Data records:
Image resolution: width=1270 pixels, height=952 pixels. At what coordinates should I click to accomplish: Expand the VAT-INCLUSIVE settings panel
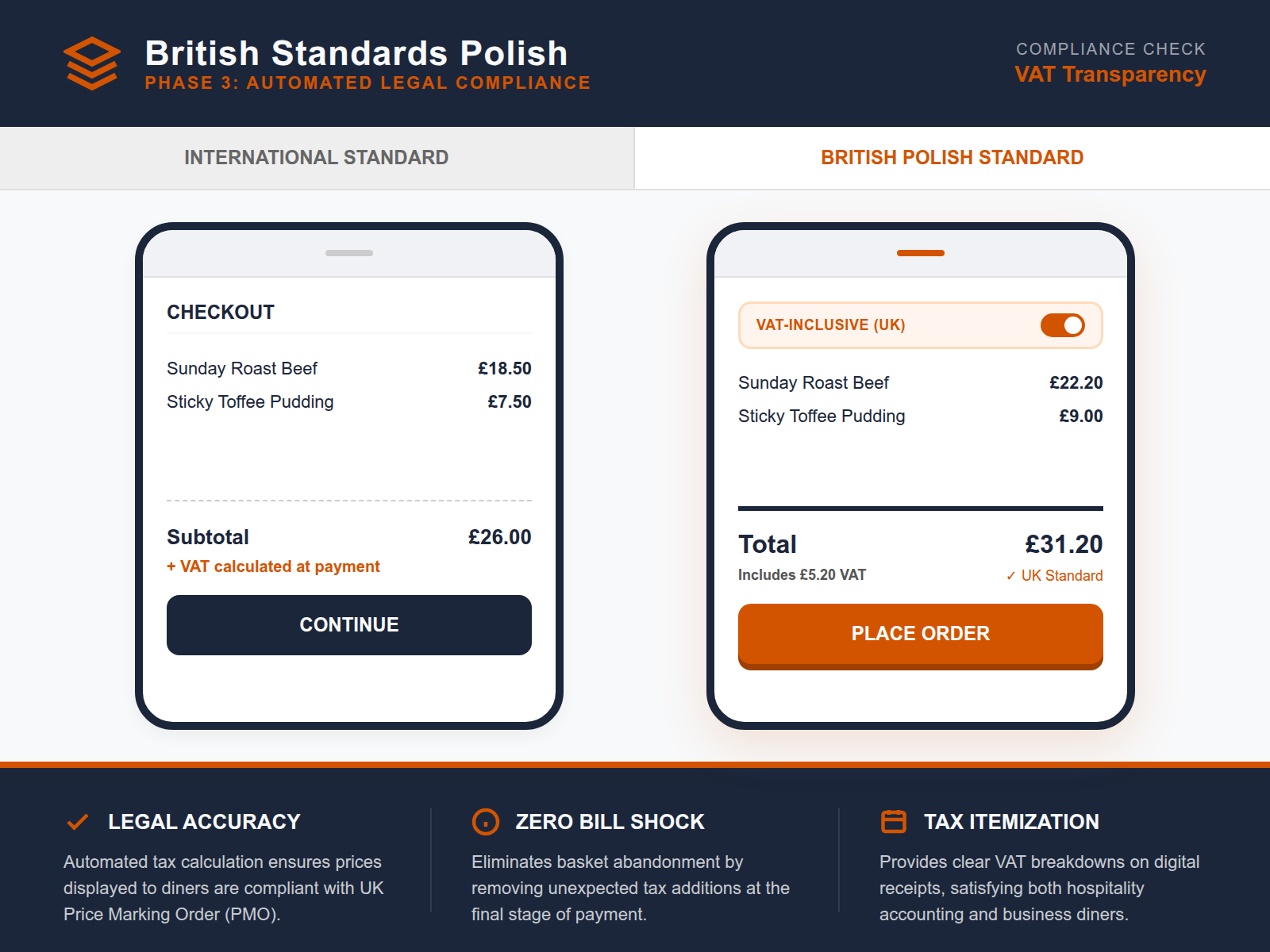(x=920, y=325)
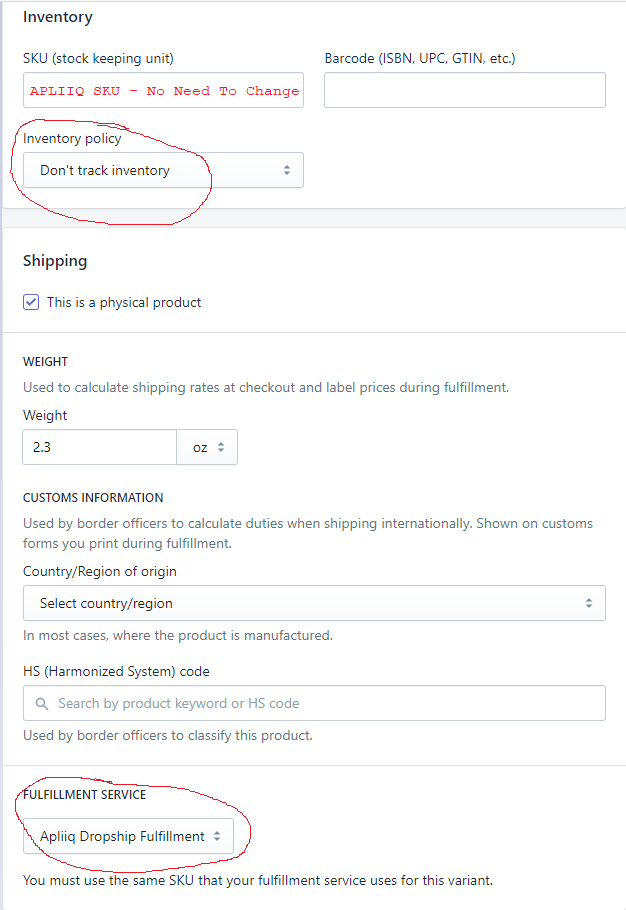The image size is (626, 910).
Task: Click the FULFILLMENT SERVICE heading
Action: tap(85, 795)
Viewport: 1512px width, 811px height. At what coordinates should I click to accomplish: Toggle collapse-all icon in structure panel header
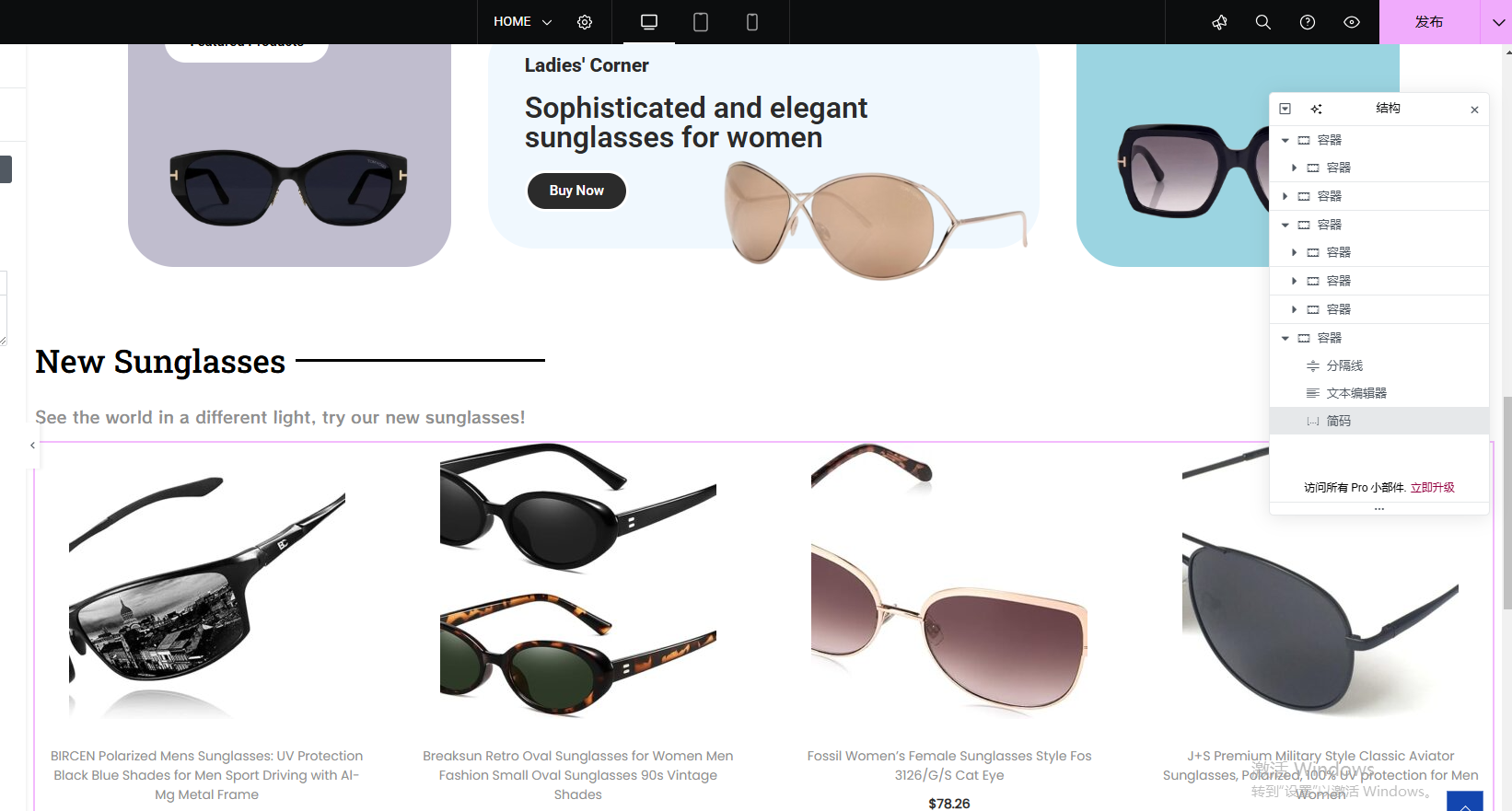(x=1285, y=109)

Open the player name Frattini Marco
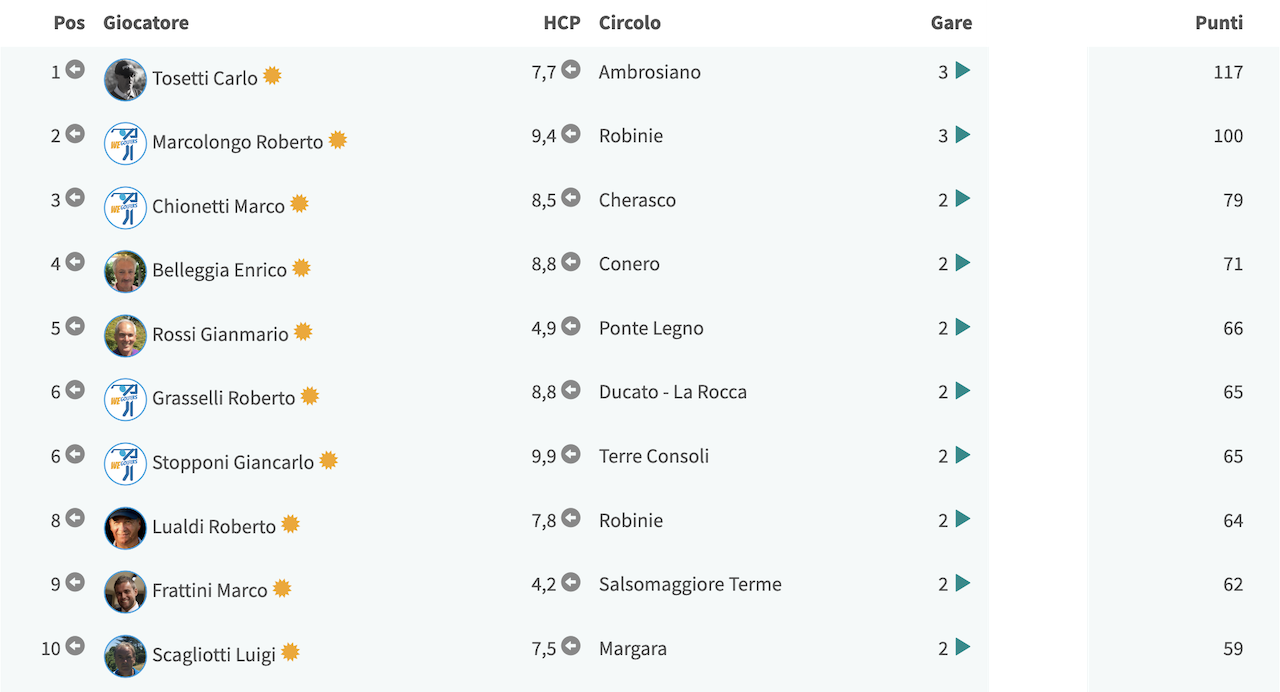tap(210, 590)
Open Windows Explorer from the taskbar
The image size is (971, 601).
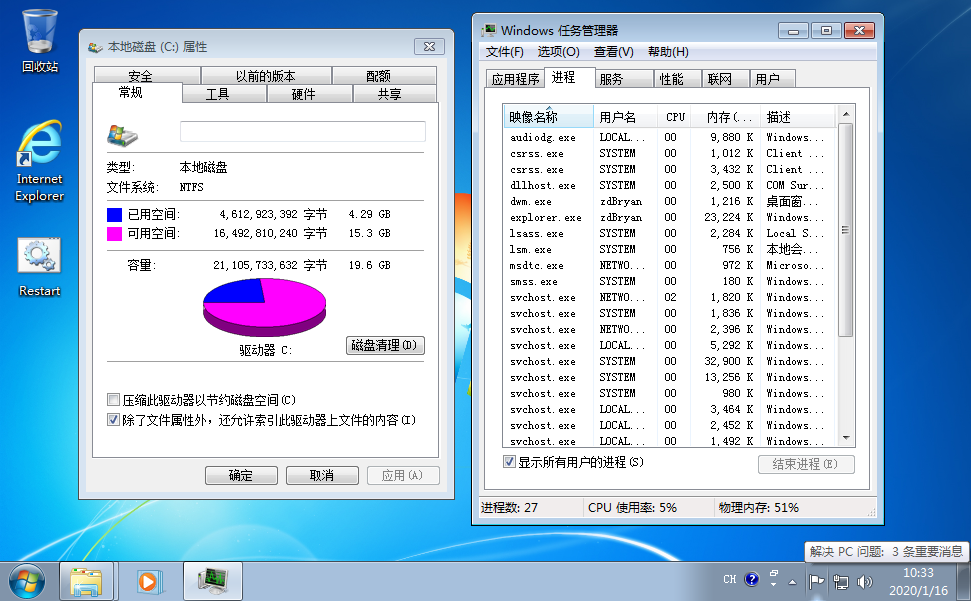click(88, 581)
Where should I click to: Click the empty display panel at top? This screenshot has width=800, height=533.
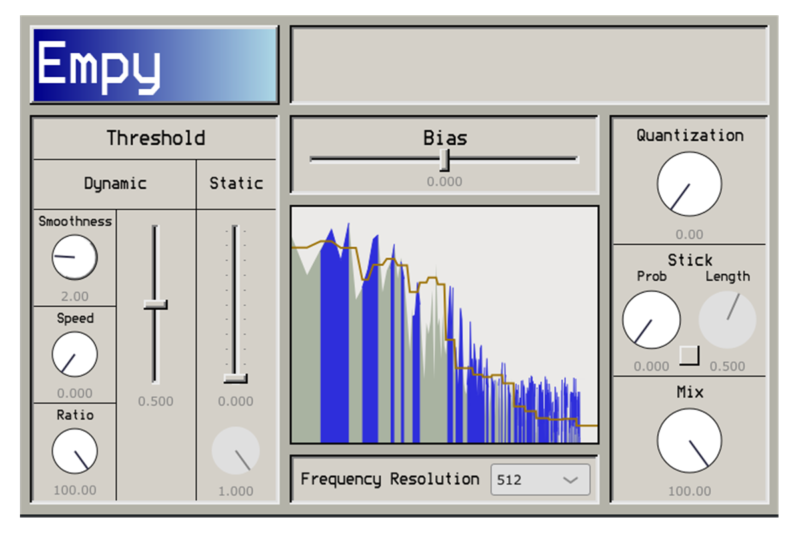click(529, 66)
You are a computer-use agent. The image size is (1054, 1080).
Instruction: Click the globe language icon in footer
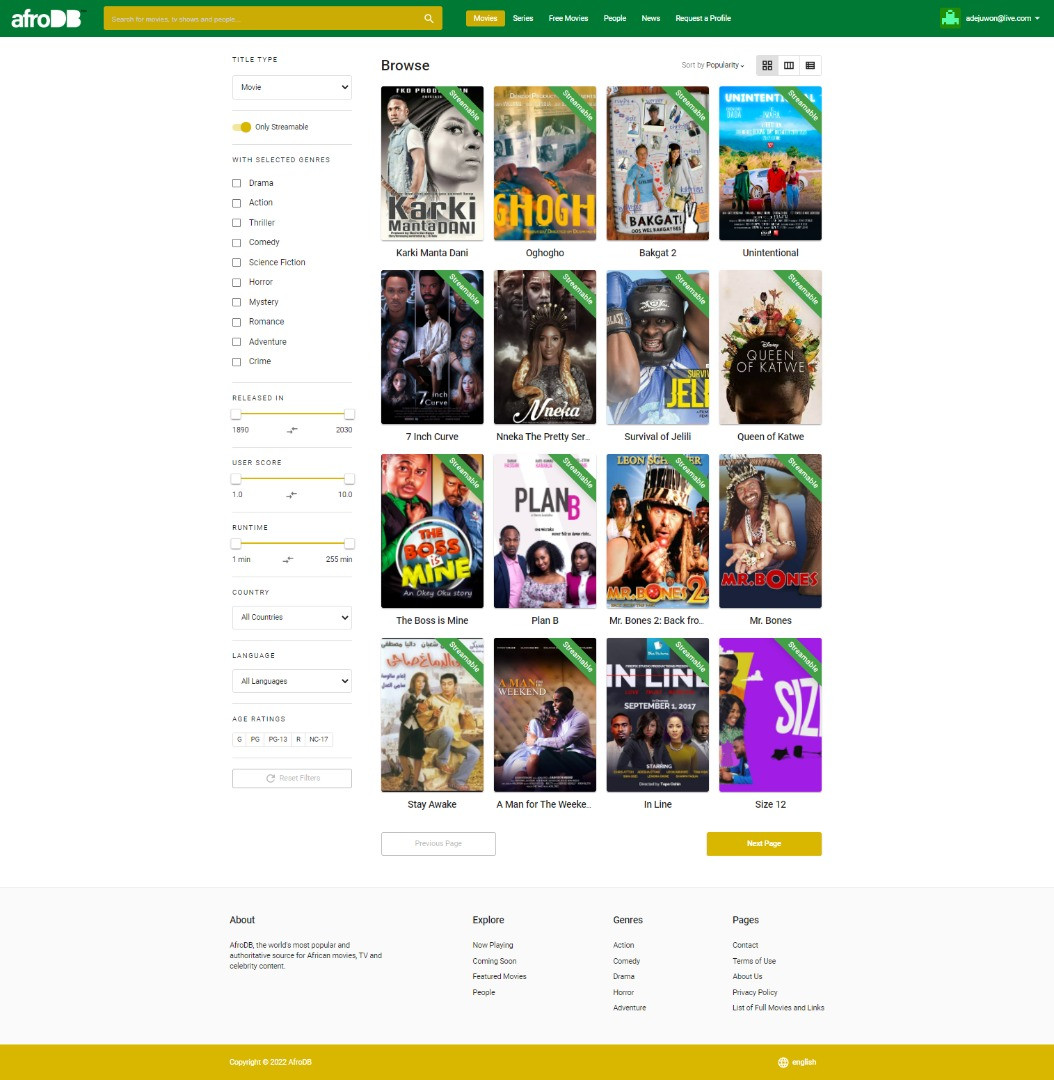click(783, 1062)
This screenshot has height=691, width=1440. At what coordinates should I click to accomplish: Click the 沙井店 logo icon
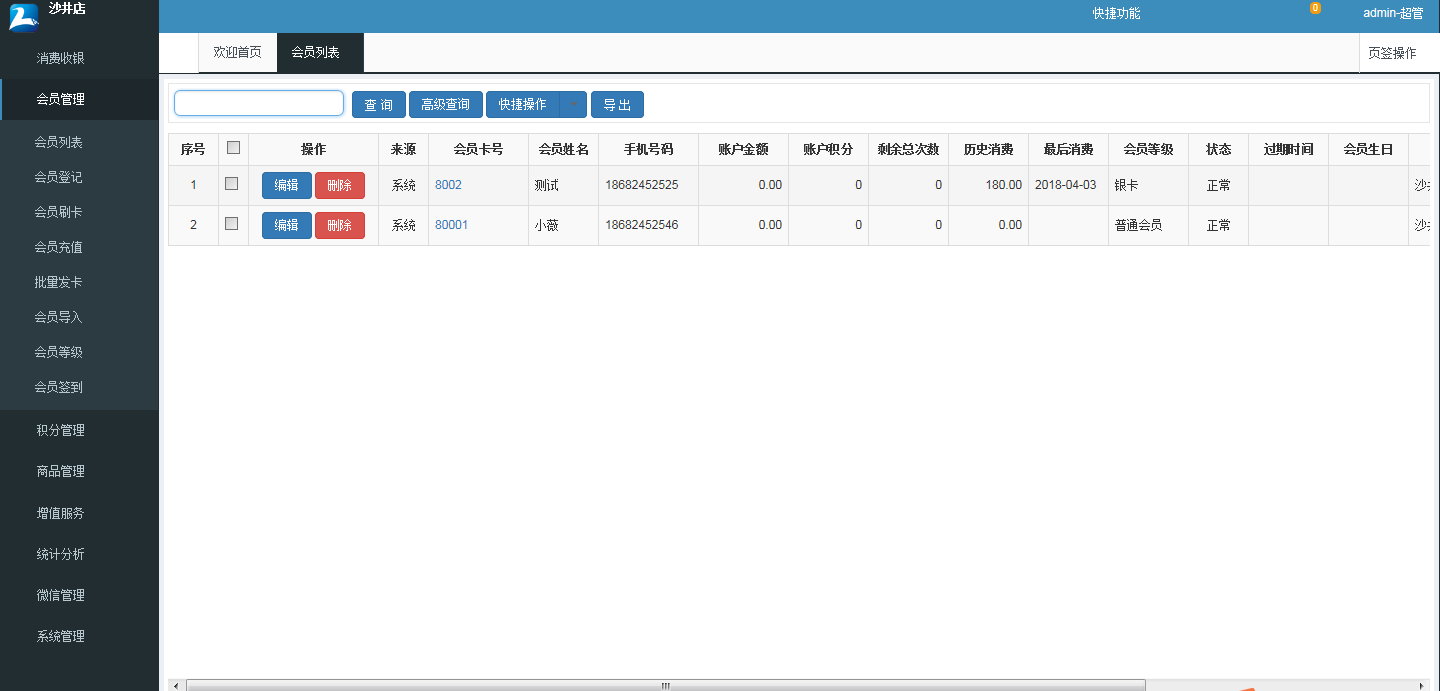pos(23,17)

> **Work instruction**:
Begin at the line that contains "The image size is (971, 601)." and transcribe exactly, and only, each line through the final line of the data above, both included; the pictures do not go in.

> **Final answer**:
The image size is (971, 601).
click(88, 581)
Where should I click to: Click the empty display panel at top? This screenshot has width=800, height=533.
click(529, 66)
You are a computer-use agent. The image size is (1054, 1080).
Instruction: Click the globe language icon in footer
click(783, 1062)
This screenshot has height=691, width=1440. At what coordinates should I click to accomplish: Click the 沙井店 logo icon
pos(23,17)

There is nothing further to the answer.